Another crucial aspect of making a good first impression is that handshake. I got a big laugh out of this video I came across, done by an Australian company called “The Top 10 Bad Business Handshakes.” Maybe it’s even funnier because of the droll Australian accent but it does illustrate several handshakes that will definitely not make a good first impression. These include the Lobster Claw, the Fist Bump, the Wrestler and the Phantom.
Watch the video and see if you fall into any of those 10 categories of bad handshakers. If you have the slightest bit of concern that you may, here are a few tips from David Gregory at NBC on the “Today” show.
• Have a firm grip
• Make eye contact
• Shake once of twice from the elbow
• Should last about three seconds.
Those three seconds of contact can really pay off. An interesting study done by the Income Center for Trade Shows found that people are twice as likely to remember you if you shake hands with them. They will also be more open and friendly with you. People whose handshakes are evaluated as good are seen as extroverted and emotionally expressive, according to an article in Forbes.com on “Why Women in Business Should Shake Hands.”
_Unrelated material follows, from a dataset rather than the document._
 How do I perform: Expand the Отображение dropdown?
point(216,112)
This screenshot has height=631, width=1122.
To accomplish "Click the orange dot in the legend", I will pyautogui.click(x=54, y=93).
Here are a few of the tips the writer Carol Kinsey Goman shared in the article, which apply for both men and women.
• Be the first to extend your hand.
• Stand when being introduced and extending your hand.
• Say something like “It’s great to meet you,” before you let go.
• When you let go, do not look down. That is a sign of submission.
In another study, researchers Frank Bernieri and Kristen Petty screened 300 students, selecting five men and five women with contrasting personality profiles. Their job was to introduce themselves to people of the same sex, who were playing the role of the interviewers.
The interviewers met with five “candidates” who introduced themselves briefly. Half of the time the greeting involved a handshake. The interviewers then rated the candidates on extroversion, neuroticism, openness, agreeableness and conscientiousness.
The one area where the handshake seemed to really make a difference was in conscientiousness, particularly when men judge other men. The researchers concluded that engaging in a handshake could help you predict whether that person would show up for their next appointment with you.
Hard to believe, isn’t it? How much you can tell about a person in an act that takes three seconds. Make those three seconds count in your favor.